Plaintiffs and the Secretary both filed two responsive briefs, one each on June 3, *1199 1992, and June 18, 1992. After thorough consideration of the briefs as well as the August 1, 1991 regulations themselves, we conclude no injunction is necessary because the Secretary has the authority to issue the August 1, 1991 regulations.

BACKGROUND

October 30, 1980, plaintiffs commenced this lawsuit arguing the Secretary was promulgating illegal standards for the evaluation of certain evidence in disability determinations under Title II and Title XVI of the Social Security Act. Most recently, plaintiffs complain that the standards embodied in the August 1, 1991 regulations are illegal, at least in the Second Circuit, because they conflict with the Second Circuit’s long-standing treating physician rule. 1 We issued an opinion on May 13, 1992 stating that the Secretary had not shown to us that he had the legal authority to promulgate these regulations in conflict with the treating physician’s rule.

On July 8, 1992, Judge Elfvin in the Western District of New York published a Memorandum and Order in response to similar requests from plaintiffs in a similar lawsuit in New York for an injunction forbidding the Secretary from using the August 1,1991 regulations. Schisler v. Sullivan, No. 80-CV-572E, slip op., 1992 WL 170736 (W.D.N.Y. July 8, 1992) (Schisler IV). Judge Elfvin had previously, with the aid of the parties, written a Social Security Regulation setting out the treating physician rule for use by Social Security adjudicators in the Second Circuit (the Schisler SSR). See Schisler v. Bowen, 851 F.2d 43 (2d Cir.1988) (Schisler II). In Schisler IV, Judge Elfvin determined: (1) federal courts have no authority to enjoin the Secretary from using duly promulgated regulations unless the regulations are arbitrary and capricious; (2) after promulgation of such regulations, the Secretary need not use the Schisler SSR in his adjudications; and (3) the treating physician rule is still “given an overriding and paramount status and effect in the courts of the Second Circuit as appropriate and until and unless the United States Court of Appeals for the Second Circuit otherwise declares.” Schisler IV, slip op. at 18.
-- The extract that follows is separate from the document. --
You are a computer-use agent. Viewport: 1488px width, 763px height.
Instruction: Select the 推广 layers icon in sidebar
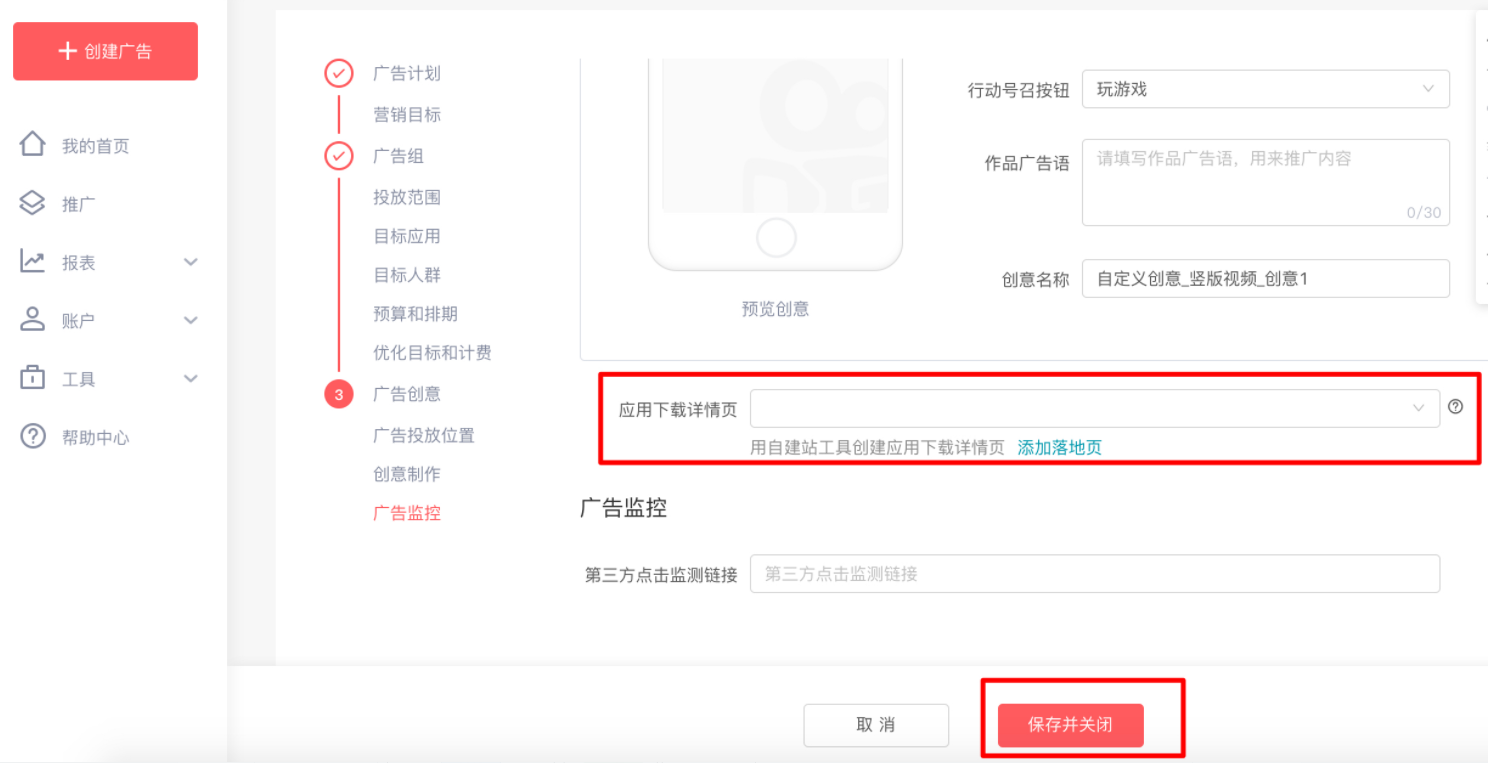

As requested in our May 13, 1992 Memorandum Opinion and Order, plaintiffs have pointed out certain provisions in the August 1,1991 regulations which, they assert, directly conflict with the treating physician rule in the Second Circuit. The main area of conflict appears to center around new sections 20 C.F.R. §§ 404.1527 and 416.-927, 2 which plaintiffs claim substantially alter the analysis of evidence from treating sources. One point of conflict, according to plaintiffs, is that there is no requirement in the Second Circuit treating physician rule that the opinion of the treating source be adequately supported by objective evidence before it is afforded extra weight.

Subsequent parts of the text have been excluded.